Woké surft ook mee op de trend van social shopping (zie Trends van 7 oktober 2010) en ging een succesvolle samenwerking aan met Groupon, de website voor groepsaankopen. “300.000 mensen kregen een mail met de volgende aanbieding: een wok voor 6 euro in plaats van 16 euro. Dat initiatief leverde ons 500 nieuwe klanten op. Als je weet dat 80 procent van die mensen uiteindelijk meer uitgeeft dan hun voucher en dat het veel moeilijker is om een nieuwe klant over de streep te trekken dan om een bestaande klant aan je te binden, dan was de hele operatie voor ons een geweldig succes.”

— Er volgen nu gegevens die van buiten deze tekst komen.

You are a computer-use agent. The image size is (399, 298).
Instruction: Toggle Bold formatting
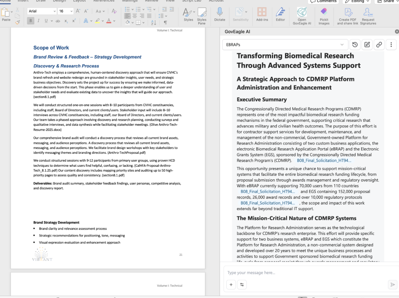pyautogui.click(x=31, y=21)
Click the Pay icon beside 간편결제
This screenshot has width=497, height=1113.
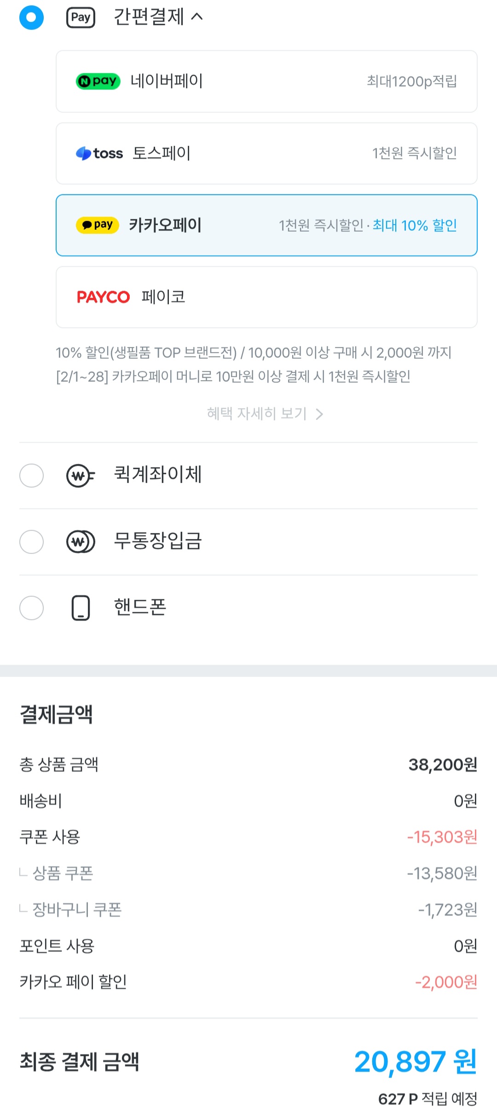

En nu: Brussel, smoothies en franchising

Na Louvain-la-Neuve (2004) ging in mei van dit jaar een tweede Woké-vestiging open in de Brusselse Guldenvliesgalerij. “Willen we voldoende omzet halen, dan moeten we zowel ‘s middags als ‘s avonds open zijn”, zegt Benoît Libeau. “Onze huidige twee vestigingen hebben het dubbele voordeel dat ze gelegen zijn in grote winkelstraten en vlak bij een bioscoop, waardoor er ook ‘s avonds mogelijke klanten passeren. Aangezien 80 procent van onze klanten pas beslist om iets te eten op het moment dat ze het restaurant zien, is een drukke ligging voor ons essentieel.” Het feit dat de UGC in Louvain-la-Neuve twee jaar dicht was, was voor Woké een zware dobber. In die periode daalde de avondomzet met 25 procent. Gelukkig was de terugval niet sterk genoeg om de handdoek in de ring te gooien. “Vandaag is Louvain-la-Neuve winstgevend en we hopen dat dit ook in Brussel voor het einde van het jaar het geval is. In Brussel bieden we volgens hetzelfde principe nu ook smoothies aan. Daardoor kunnen we de klanten ook buiten de maaltijdmomenten bedienen. De formule lijkt aan te slaan en we willen ze verder uitbreiden. Tegen 2012 zullen we voor het concept wellicht franchisenemers zoeken.”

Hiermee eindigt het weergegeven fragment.